Endlich kann die Vertriebenenstiftung starten
Dr. Günter Krings begrüßt die Einigung der CDU/CSU-Bundestagsfraktion und der FDP-Fraktion mit dem Bund des Vertriebenen über die Ausgestaltung und Besetzung der Stiftung "Flucht, Vertreibung, Versöhnung":
"Ich freue mich, dass damit für dieses wichtige Projekt für einen ehrlichen Umgang mit der deutschen und europäischen Geschichte nunmehr alle Hindernisse aus dem Weg geräumt sind. CDU/CSU, FDP, Kulturstaatsminister Neumann und dem Bund der Vertriebenen ist ein kluger Ausweg aus einer schwierigen Situation gelungen. Denn der Bundestag ist das richtige Gremium zur Bestätigung der Beiratsmitglieder. Die zusätzlichen Stiftungsratsplätze für den Vertriebenenverband bestätigen seine zentrale Rolle bei dem Stiftungsprojekt. Dabei ist eines deutlich geworden: Eine von Außen verordnete Versöhnung unter Ausschluss der Betroffenen - so wie sie sich die SPD offenbar vorstellte - muss scheitern.

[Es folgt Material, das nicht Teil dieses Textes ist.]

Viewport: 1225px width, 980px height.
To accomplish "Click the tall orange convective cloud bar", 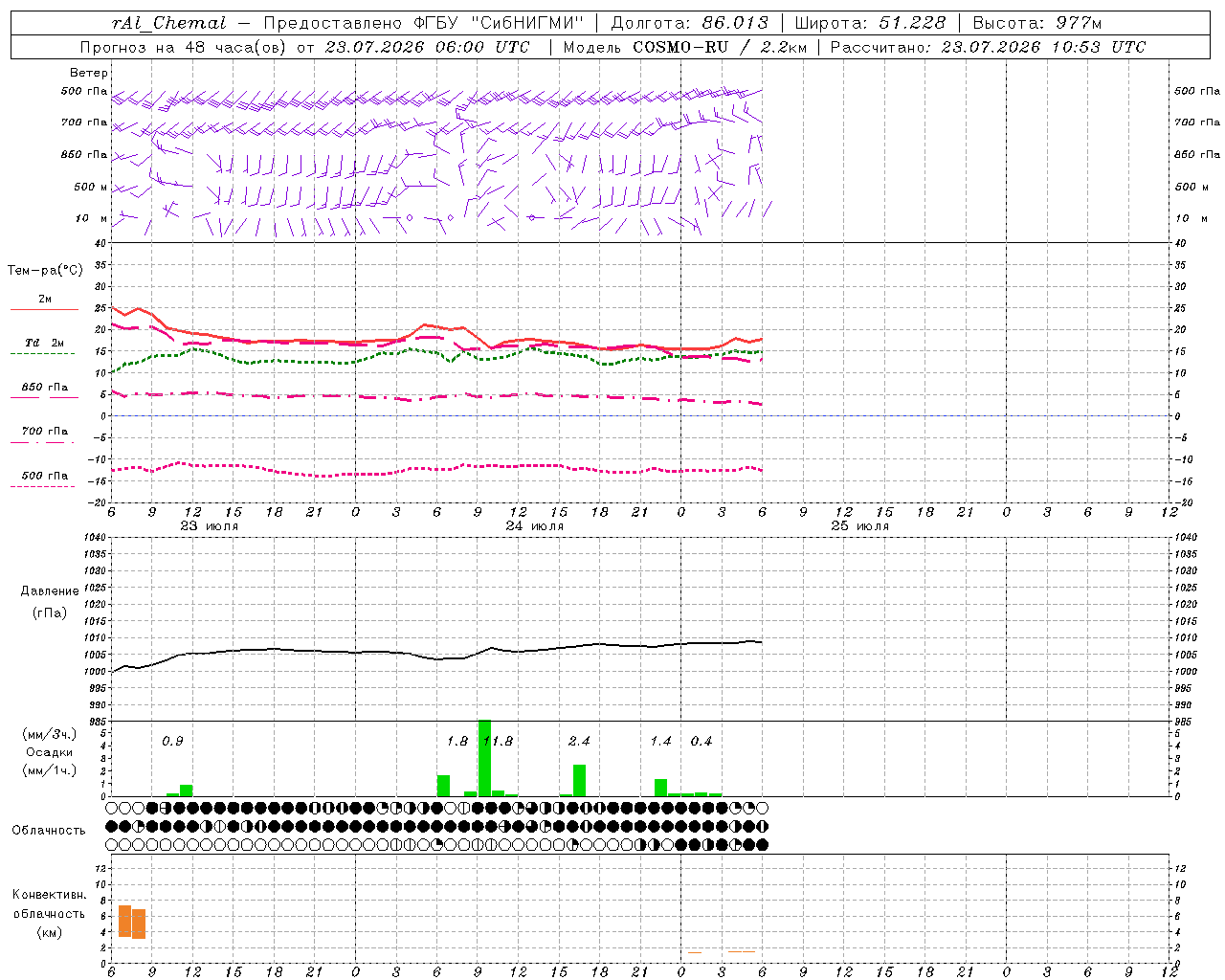I will [x=124, y=921].
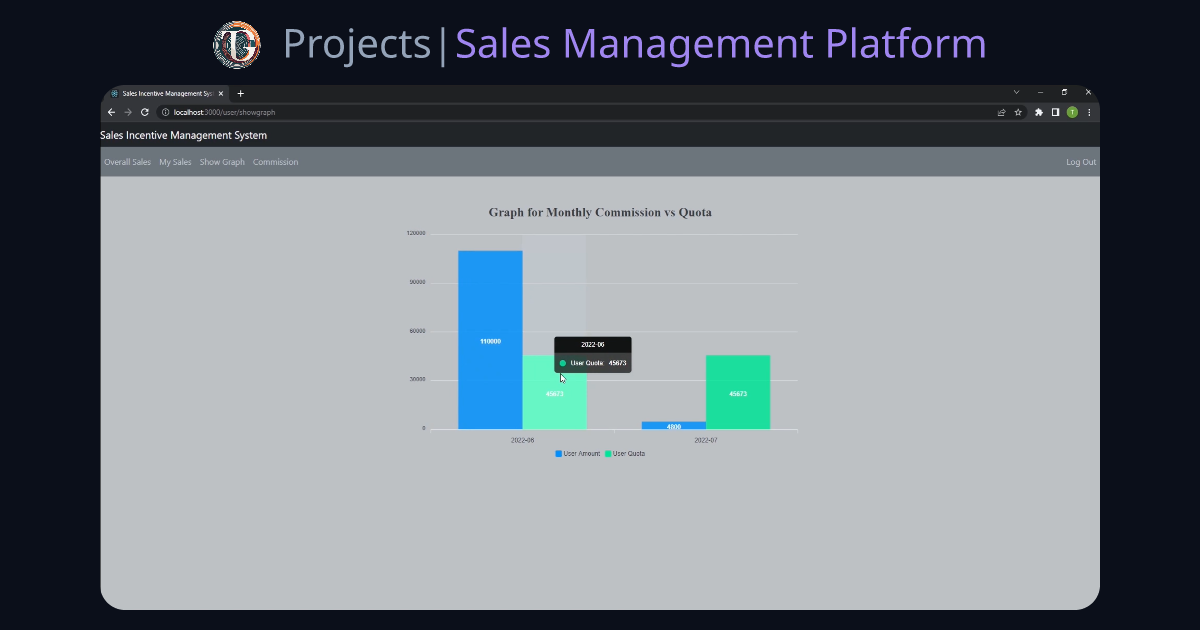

Allen voran ist aber der Vorsitzenden des BdV Erika Steinbach zu danken, die den gefunden Kompromiss überhaupt erst ermöglicht hat. Ohne sie hätte es die Einigung nicht gegeben. Und was oft verkannt wird: Ohne sie hätte es diese Stiftung nicht gegeben, die das Thema Vertreibung aufarbeiten wird, ohne jede Relativierung deutscher Verbrechen, aber auch jede Beschönigung dieser Erfahrung.